A new era for Linux's low-level graphics

A new era for Linux's low-level graphics - Part 2

Daniel Stone
March 23, 2018

Share this post:

Reading time:

Following on from part 1 in the series, today we cover more developments in low-level graphics, which we’ve enabled through the whole stack. Support for buffer modifiers is something we’ve worked on in the kernel, Mesa, Wayland, Weston, Mutter and GNOME Shell, and X.Org. Meanwhile, our community continues to grow thanks to Google Summer of Code. Read on for more.

More performance from buffer modifiers

Another kernel feature from the same era we are now able to take full advantage of, is buffer modifiers.

Although we tend to think of images as being laid out in memory how they appear: left to right, then top to bottom, hardware would very much prefer you wouldn't. The most optimal way to access buffers is in tiled modes, and even supertiled modes (with up to three levels of tiles containing tiles). Not only this, but GPUs are beginning to be able to compress data quite well.

Whilst great for performance, until recently we didn't have a good way to annotate buffers with their modifiers. For some time, we could pretend that the buffers were linear and hope that we could get away with it, but with the increasing complexity of current use cases, these heuristics are not good enough. This illusion of being linear was also underpinned by magic side-channels: each driver implementing tiling support had its own way of telling userspace what the true configuration of the buffer was. But if you were not that driver, you had no way of knowing: if you want to share buffers across different GPUs, or even different drivers, you had to pessimise and disable all support for tiling, with an often unacceptable performance cost.

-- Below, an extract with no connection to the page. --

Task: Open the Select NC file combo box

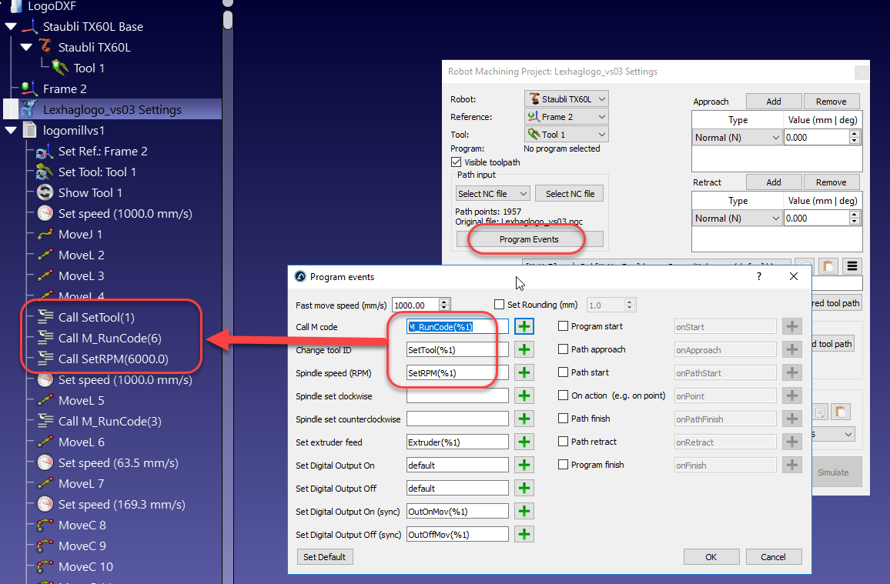Action: tap(492, 194)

At Collabora, we started developing an EGL extension, which we contributed upstream to Khronos as well as support for Mesa. This extension allows GPU drivers to advertise which format modifiers (tiling/compression modes) they support, and to explicitly specify modifiers on import. We also wrote a Wayland extension with support in Weston and GStreamer, allowing Wayland to be used as a two-way transit for modifier information.

Last year, sponsored by Intel, we finished the task by adding support to the window systems. We helped finalise support for modifier advertisement in KMS, wrote an X11 equivalent to our Wayland protocol so legacy systems could also get the benefit of modifier support, wired up support in Mesa so it was able to discover the modifiers available to allocate with and communicate the chosen modifier back to the window system once done, wired this up for both Wayland and X11 clients running on any of EGL/GLX/Vulkan, implemented support for the Wayland protocol in Mutter (GNOME Shell's display server), Xwayland (for supporting legacy X11 clients in a Wayland session), and also the classic Xorg X server. Whilst we were there, we implemented support for the atomic modesetting API in the classic X.Org server, though not using planes as the X server is architecturally unable to do so.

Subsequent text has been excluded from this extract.